Articles

Federal Court Applies Bacteria Exclusion to Preclude Coverage for Legionnaires Disease Class Action

Case: Paternostro v. Choice Hotel Int'l Servs. Corp.
           Federal District Court, Eastern District of Louisiana
           2014 U.S. Dist. LEXIS 161157 (11/14/ 2014)

New Orleans partners, Maureen Sullivan and Karen Dicke, recently won dismissal for the $25 million first layer umbrella policy (and an additional $75 million in follow form excess policies) in a Legionnaires disease class action pending in New Orleans.

The case involved claims for bodily injury by all persons visiting a hotel and conference center who had been exposed to Legionella and Pseudomonas aeruginosa, both forms of bacteria. One of the class representatives allegedly contracted Legionnaires disease and died.

Primary and excess insurers of the franchisor and of the franchisee/hotel operator were named in the liability action under the Louisiana Direct Action statute. Our client’s policy contained a broadly worded Fungi and Bacteria Exclusion; however, the class action complaint carefully avoided the use of the word “bacteria.”

Insurers filed over 20 motions on a variety of coverage issues under Federal Rules 12(c), 12(b)(6) and 56. To end run the supposed fact issue of whether “bacteria” was causative, we urged the court to take judicial notice under Daubert and Fed. R. Evid. 201 that Legionella and Pseudomonas aeruginosa are “bacteria,” citing learned treatises and recognized scientific authorities, including the CDC and WHO.
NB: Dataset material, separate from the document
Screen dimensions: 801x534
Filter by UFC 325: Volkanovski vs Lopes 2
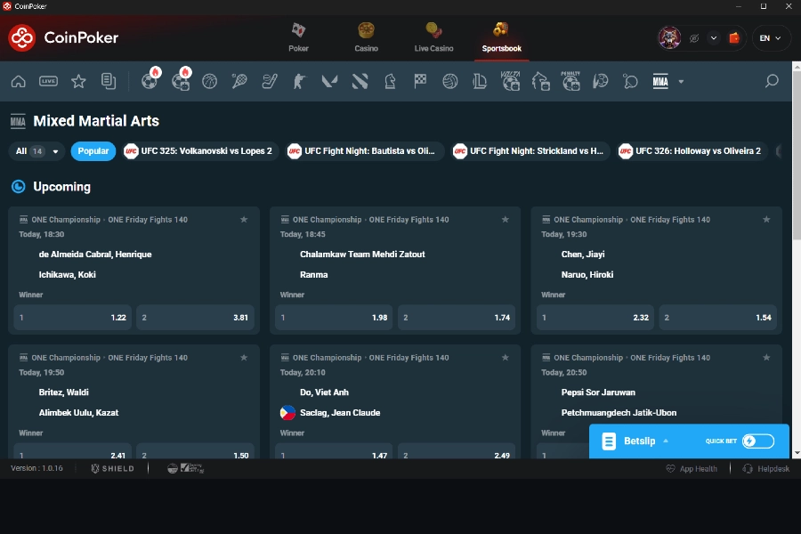pos(198,151)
At oral argument, class counsel was challenged to concede that the claims involved “bacteria” because their experts would undoubtedly so testify at the class certification hearing and at trial. We also suggested that the court might require the purported class to stipulate at the hearing that their alleged injuries were not caused by “bacteria.” In response, class counsel backed down and conceded that both Legionella and Pseudomonas aeruginosa are “bacteria.” Based on the concession and an unambiguous bacteria exclusion, the court granted our motion to dismiss.
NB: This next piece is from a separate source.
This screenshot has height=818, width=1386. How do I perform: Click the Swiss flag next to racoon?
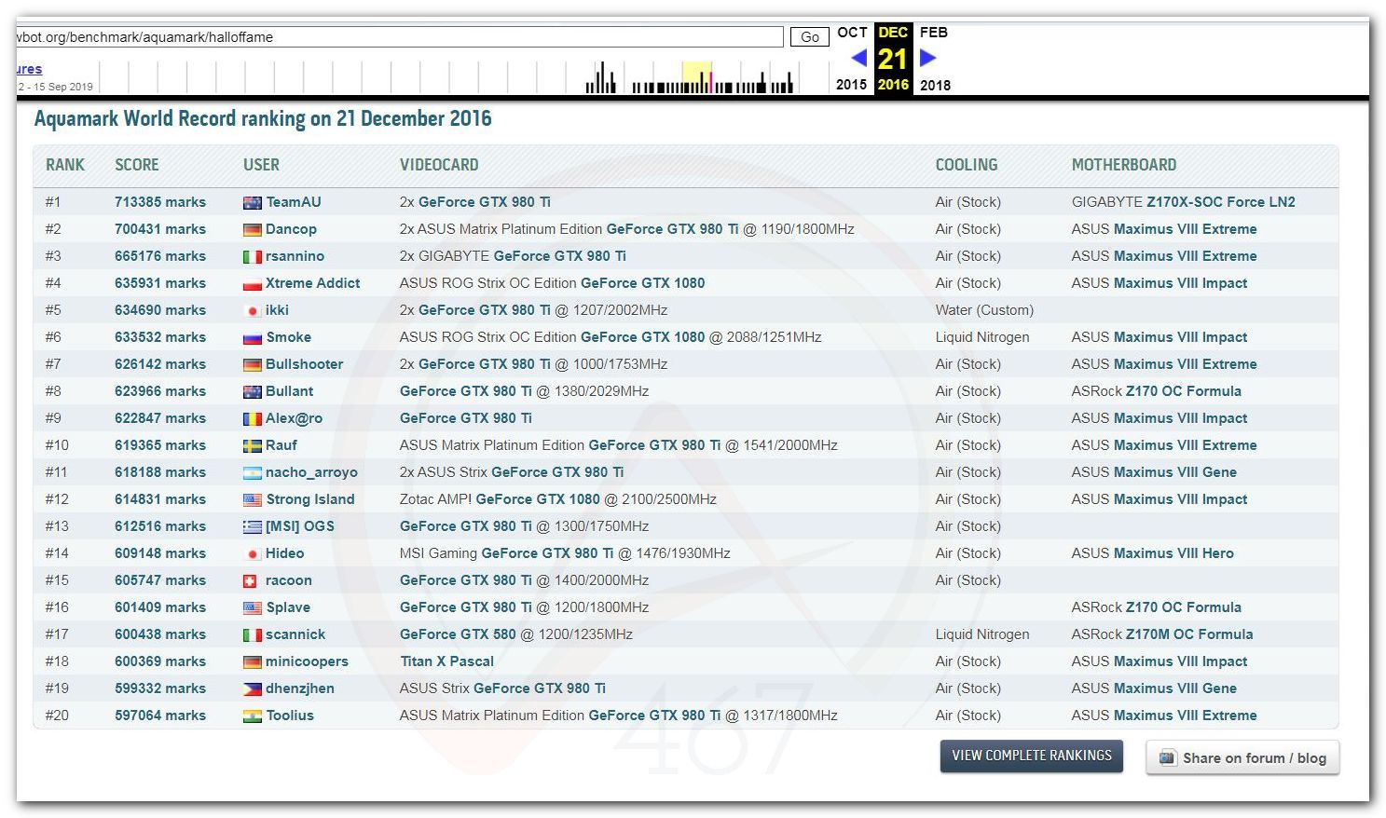pyautogui.click(x=250, y=580)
Other insurers whose policies lacked broadly worded bacteria exclusions but contained traditional pollution exclusions were not successful in obtaining dismissal. The court rejected the argument that the bacteria are “pollutants” under controlling Louisiana law, finding that microbial agents are not pollutants as that term is generally understood and differ from typical environmental pollutants, such as asbestos, carbon monoxide, gasoline, and lead paint. Bacteria are microorganisms existing in the natural environment and do not “discharge, disperse, seep or migrate,” as a typical pollutant does.

However, in another victory for insurers, the court rejected the argument that policies which contain both a pollution exclusion and a bacteria exclusion are inherently ambiguous, thus rendering an otherwise clear bacteria exclusion ineffective.